Aoyama Takeshi, Tsuneyoshi Isao, Otake Takanao, Ouchi Kazuo, Kawase Yuta, Arai Masayasu, Shibata Naoaki, Fujiwara Shinsuke, Fujitani Shigeki
Department of Emergency and Critical Care Medicine, Miyazaki Prefectural Miyazaki Hospital, 5-30 Kitatakamatsu-cyou, Miyazaki City, Miyazaki 880-0017, Japan.
Graduate School of Medicine and Veterinary Medicine, University of Miyazaki, 5200 Kihara, Kiyotake-cyou, Miyazaki City, Miyazaki 889-1692, Japan.
Resusc Plus. 2021 Jan 11;5:100065. doi: 10.1016/j.resplu.2020.100065. eCollection 2021 Mar.
The rapid response system (RRS) has become well known as a patient safety system to reduce adverse in-patient events, and it is also required to respond to patients in the outpatient department. However, only few studies have reported on the RRS in the outpatient department. We analysed the current status of the RRS in the outpatient department based on a multicentre online registry in Japan.
This is a prospective multicentre observational study. Among the cases registered in the RRS online registry from January 2014 to March 2018, cases from the outpatient department, consisting of the general outpatient department, radiation department, dialysis department, endoscope department, rehabilitation department, and the surrounding areas were eligible for this study.
A total of 6784 cases were registered, and 1022 cases were included. The main reason for activation was altered mental status (39.1%).

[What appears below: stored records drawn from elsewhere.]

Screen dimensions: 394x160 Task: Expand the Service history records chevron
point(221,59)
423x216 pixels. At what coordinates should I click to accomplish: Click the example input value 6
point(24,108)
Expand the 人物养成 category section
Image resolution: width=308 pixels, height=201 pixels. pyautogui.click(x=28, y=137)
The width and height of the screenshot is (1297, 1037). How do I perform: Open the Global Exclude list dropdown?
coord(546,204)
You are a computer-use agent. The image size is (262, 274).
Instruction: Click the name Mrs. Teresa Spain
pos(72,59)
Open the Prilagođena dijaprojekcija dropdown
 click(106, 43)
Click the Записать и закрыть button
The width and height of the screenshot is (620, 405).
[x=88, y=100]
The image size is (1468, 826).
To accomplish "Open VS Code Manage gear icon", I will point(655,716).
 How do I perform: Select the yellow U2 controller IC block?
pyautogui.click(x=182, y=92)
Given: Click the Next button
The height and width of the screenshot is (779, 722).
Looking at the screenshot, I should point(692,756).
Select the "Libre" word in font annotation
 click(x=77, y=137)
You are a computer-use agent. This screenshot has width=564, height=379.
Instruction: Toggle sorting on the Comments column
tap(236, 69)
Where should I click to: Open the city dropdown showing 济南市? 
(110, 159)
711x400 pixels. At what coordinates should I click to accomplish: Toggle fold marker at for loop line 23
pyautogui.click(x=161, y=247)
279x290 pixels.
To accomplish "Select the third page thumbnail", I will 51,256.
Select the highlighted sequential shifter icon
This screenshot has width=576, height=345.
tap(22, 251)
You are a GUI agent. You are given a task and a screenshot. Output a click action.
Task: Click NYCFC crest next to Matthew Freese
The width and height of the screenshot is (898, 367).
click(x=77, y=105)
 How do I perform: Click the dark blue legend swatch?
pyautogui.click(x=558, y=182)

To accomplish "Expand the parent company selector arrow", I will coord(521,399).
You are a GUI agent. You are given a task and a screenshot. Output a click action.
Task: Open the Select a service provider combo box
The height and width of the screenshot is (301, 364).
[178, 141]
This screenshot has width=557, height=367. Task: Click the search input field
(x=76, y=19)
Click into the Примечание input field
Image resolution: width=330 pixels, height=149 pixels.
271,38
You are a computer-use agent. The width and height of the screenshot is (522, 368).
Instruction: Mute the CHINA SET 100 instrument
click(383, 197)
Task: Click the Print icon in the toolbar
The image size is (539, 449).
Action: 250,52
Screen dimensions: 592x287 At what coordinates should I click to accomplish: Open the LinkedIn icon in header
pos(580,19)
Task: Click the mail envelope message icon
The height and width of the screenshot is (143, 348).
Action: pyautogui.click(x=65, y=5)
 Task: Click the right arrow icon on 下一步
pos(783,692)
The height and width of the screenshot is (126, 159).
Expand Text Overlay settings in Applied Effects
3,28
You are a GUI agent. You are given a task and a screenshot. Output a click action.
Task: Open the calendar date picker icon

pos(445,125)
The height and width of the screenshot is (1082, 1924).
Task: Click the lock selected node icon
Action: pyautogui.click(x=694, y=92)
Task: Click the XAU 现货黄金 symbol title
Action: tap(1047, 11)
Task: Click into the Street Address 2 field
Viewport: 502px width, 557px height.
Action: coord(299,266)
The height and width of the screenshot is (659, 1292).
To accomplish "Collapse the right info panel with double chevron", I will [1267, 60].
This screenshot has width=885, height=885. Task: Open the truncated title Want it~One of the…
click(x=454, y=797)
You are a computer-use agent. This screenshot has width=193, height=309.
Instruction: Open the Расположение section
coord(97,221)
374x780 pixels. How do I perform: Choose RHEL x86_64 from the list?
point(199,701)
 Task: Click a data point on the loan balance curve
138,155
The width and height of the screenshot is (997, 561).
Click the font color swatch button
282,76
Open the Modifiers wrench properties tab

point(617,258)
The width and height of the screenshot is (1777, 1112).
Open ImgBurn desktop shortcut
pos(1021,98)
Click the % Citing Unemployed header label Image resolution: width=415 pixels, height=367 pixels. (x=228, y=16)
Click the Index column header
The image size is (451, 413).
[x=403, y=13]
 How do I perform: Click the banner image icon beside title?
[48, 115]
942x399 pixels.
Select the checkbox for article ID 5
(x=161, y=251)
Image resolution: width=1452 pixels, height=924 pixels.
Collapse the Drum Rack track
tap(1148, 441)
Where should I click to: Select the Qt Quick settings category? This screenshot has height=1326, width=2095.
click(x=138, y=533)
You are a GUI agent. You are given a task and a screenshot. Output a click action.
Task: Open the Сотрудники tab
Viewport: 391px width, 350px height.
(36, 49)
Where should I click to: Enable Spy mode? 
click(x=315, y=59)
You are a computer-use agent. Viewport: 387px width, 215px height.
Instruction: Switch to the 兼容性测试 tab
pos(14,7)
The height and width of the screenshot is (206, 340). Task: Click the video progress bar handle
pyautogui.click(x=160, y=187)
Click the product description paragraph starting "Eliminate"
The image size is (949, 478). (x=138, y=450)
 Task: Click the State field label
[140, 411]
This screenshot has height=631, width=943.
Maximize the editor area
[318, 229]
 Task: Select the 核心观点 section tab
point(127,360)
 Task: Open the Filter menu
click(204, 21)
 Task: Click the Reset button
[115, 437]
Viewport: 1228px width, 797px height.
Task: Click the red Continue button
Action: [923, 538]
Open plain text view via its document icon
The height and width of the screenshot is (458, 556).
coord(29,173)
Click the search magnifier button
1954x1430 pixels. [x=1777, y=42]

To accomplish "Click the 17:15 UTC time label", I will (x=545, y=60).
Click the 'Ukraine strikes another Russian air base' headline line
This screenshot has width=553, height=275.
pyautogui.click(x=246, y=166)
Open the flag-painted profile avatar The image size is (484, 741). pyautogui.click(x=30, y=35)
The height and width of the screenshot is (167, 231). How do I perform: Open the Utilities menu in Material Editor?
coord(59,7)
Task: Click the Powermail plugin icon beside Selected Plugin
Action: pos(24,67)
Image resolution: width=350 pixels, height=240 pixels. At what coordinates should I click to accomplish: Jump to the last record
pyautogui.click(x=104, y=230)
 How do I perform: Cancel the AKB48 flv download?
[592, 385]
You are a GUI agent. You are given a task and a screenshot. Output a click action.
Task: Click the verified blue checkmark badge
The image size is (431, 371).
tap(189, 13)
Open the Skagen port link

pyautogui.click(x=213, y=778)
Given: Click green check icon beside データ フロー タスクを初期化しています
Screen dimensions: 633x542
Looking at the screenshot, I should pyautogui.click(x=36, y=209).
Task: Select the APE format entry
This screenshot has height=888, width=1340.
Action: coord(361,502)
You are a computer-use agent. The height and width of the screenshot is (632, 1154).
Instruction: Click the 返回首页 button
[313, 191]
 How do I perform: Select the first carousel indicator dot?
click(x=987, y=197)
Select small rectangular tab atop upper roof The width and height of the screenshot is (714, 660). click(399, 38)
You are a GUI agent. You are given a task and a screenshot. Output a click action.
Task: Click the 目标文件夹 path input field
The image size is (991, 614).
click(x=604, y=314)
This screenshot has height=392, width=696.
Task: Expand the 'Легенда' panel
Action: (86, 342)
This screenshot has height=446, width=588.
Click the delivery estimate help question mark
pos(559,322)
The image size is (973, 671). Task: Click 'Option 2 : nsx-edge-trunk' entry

Incomplete vital sign recording at activation was 67.0%, whereas body temperature (57.0%) and respiratory rate (36.4%) deficits were frequent. The most common intervention during RRS activation was fluid bolus (38.2%) and oxygen supplementation (30.9%). The general outpatient department accounted for nearly half of the activation locations. The 30-day mortality rate for the location was significantly higher in the dialysis department (P < 0.001).
We have reported the first study of RRSs in outpatient departments at multicentre facilities in Japan. The difference in the mortality rate for the location was clarified. Future tasks will involve clarifying the RRS outcome indicators in the outpatient department and examining the effectiveness thereof.
快速反应系统(RRS)作为一种减少住院患者不良事件的患者安全系统已广为人知,同时也需要应用于门诊部患者。然而,仅有少数研究报道过门诊部的快速反应系统。我们基于日本多中心在线登记系统分析了门诊部快速反应系统的现状。
这是一项前瞻性多中心观察性研究。在2014年1月至2018年3月登记在快速反应系统在线登记处的病例中,来自门诊部(包括普通门诊部、放射科、透析科、内镜科、康复科及其周边区域)的病例符合本研究要求。
共登记6784例病例,纳入1022例。激活的主要原因是精神状态改变(39.1%)。激活时生命体征记录不完整的比例为67.0%,其中体温(57.0%)和呼吸频率(36.4%)记录缺失较为常见。快速反应系统激活期间最常见的干预措施是静脉推注液体(38.2%)和吸氧(30.9%)。普通门诊部的激活地点占近一半。透析科该地点的30天死亡率显著更高(P<0.001)。
我们报道了日本多中心医疗机构门诊部快速反应系统的首次研究。明确了该地点死亡率的差异。未来的任务将包括明确门诊部快速反应系统的结果指标并检验其有效性。